→ **Your objective**:
Set down all of the records word for word.

→ **Record extracts**:
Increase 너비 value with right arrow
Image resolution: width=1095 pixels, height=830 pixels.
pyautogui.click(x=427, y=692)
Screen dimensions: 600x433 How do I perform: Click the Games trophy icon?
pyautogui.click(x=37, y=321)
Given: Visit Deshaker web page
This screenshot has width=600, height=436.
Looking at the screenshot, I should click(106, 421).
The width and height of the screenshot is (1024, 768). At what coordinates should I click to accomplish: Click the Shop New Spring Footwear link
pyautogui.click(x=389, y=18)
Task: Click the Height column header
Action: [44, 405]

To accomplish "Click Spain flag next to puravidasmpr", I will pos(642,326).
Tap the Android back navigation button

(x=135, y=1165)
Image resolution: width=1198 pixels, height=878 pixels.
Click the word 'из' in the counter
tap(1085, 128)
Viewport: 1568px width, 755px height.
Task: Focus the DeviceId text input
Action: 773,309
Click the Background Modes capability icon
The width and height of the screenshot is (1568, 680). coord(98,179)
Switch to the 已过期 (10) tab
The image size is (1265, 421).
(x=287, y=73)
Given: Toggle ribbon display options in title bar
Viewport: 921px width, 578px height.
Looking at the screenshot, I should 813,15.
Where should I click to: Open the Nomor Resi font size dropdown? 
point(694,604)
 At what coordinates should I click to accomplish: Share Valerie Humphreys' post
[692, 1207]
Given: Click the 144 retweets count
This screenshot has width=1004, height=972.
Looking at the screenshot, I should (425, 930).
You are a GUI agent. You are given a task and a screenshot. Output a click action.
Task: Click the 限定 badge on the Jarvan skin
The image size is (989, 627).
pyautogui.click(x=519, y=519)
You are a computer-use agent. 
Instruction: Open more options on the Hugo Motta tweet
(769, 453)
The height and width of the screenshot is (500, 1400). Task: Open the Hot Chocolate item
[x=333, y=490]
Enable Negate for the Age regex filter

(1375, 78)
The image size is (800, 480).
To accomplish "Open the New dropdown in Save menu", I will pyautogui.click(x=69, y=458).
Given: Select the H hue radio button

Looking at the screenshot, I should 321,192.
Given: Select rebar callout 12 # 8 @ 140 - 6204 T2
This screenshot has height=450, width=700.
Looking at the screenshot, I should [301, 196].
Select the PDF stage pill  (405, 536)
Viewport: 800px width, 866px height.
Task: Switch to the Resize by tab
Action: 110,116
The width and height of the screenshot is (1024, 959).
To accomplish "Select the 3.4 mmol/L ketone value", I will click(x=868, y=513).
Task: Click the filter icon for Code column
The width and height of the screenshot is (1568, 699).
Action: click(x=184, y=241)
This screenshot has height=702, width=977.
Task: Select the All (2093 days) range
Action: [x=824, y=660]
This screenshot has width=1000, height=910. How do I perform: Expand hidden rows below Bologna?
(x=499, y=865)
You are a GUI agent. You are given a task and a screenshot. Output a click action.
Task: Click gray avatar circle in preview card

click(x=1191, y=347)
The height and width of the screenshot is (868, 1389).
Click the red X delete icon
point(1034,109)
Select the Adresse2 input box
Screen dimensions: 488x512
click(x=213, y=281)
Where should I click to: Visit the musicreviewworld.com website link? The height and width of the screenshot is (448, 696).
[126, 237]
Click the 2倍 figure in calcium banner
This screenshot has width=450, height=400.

→ **Written solution**:
Increase 너비 value with right arrow
Image resolution: width=1095 pixels, height=830 pixels.
pyautogui.click(x=427, y=692)
Screen dimensions: 600x433 How do I perform: Click the Games trophy icon?
pyautogui.click(x=37, y=321)
Given: Visit Deshaker web page
This screenshot has width=600, height=436.
Looking at the screenshot, I should click(106, 421).
The width and height of the screenshot is (1024, 768). At what coordinates should I click to accomplish: Click the Shop New Spring Footwear link
pyautogui.click(x=389, y=18)
Task: Click the Height column header
Action: [44, 405]

To accomplish "Click Spain flag next to puravidasmpr", I will pos(642,326).
Tap the Android back navigation button

(x=135, y=1165)
Image resolution: width=1198 pixels, height=878 pixels.
Click the word 'из' in the counter
tap(1085, 128)
Viewport: 1568px width, 755px height.
Task: Focus the DeviceId text input
Action: 773,309
Click the Background Modes capability icon
The width and height of the screenshot is (1568, 680). coord(98,179)
Switch to the 已过期 (10) tab
The image size is (1265, 421).
(x=287, y=73)
Given: Toggle ribbon display options in title bar
Viewport: 921px width, 578px height.
Looking at the screenshot, I should 813,15.
Where should I click to: Open the Nomor Resi font size dropdown? 
point(694,604)
 At what coordinates should I click to accomplish: Share Valerie Humphreys' post
[692, 1207]
Given: Click the 144 retweets count
This screenshot has width=1004, height=972.
Looking at the screenshot, I should (425, 930).
You are a GUI agent. You are given a task and a screenshot. Output a click action.
Task: Click the 限定 badge on the Jarvan skin
The image size is (989, 627).
pyautogui.click(x=519, y=519)
You are a computer-use agent. 
Instruction: Open more options on the Hugo Motta tweet
(769, 453)
The height and width of the screenshot is (500, 1400). Task: Open the Hot Chocolate item
[x=333, y=490]
Enable Negate for the Age regex filter

(1375, 78)
The image size is (800, 480).
To accomplish "Open the New dropdown in Save menu", I will pyautogui.click(x=69, y=458).
Given: Select the H hue radio button

Looking at the screenshot, I should 321,192.
Given: Select rebar callout 12 # 8 @ 140 - 6204 T2
This screenshot has height=450, width=700.
Looking at the screenshot, I should [301, 196].
Select the PDF stage pill  (405, 536)
Viewport: 800px width, 866px height.
Task: Switch to the Resize by tab
Action: 110,116
The width and height of the screenshot is (1024, 959).
To accomplish "Select the 3.4 mmol/L ketone value", I will click(x=868, y=513).
Task: Click the filter icon for Code column
The width and height of the screenshot is (1568, 699).
Action: click(x=184, y=241)
This screenshot has height=702, width=977.
Task: Select the All (2093 days) range
Action: [x=824, y=660]
This screenshot has width=1000, height=910. How do I perform: Expand hidden rows below Bologna?
(x=499, y=865)
You are a GUI agent. You are given a task and a screenshot. Output a click action.
Task: Click gray avatar circle in preview card

click(x=1191, y=347)
The height and width of the screenshot is (868, 1389).
Click the red X delete icon
point(1034,109)
Select the Adresse2 input box
Screen dimensions: 488x512
click(x=213, y=281)
Where should I click to: Visit the musicreviewworld.com website link? The height and width of the screenshot is (448, 696).
[126, 237]
Click the 2倍 figure in calcium banner
This screenshot has width=450, height=400.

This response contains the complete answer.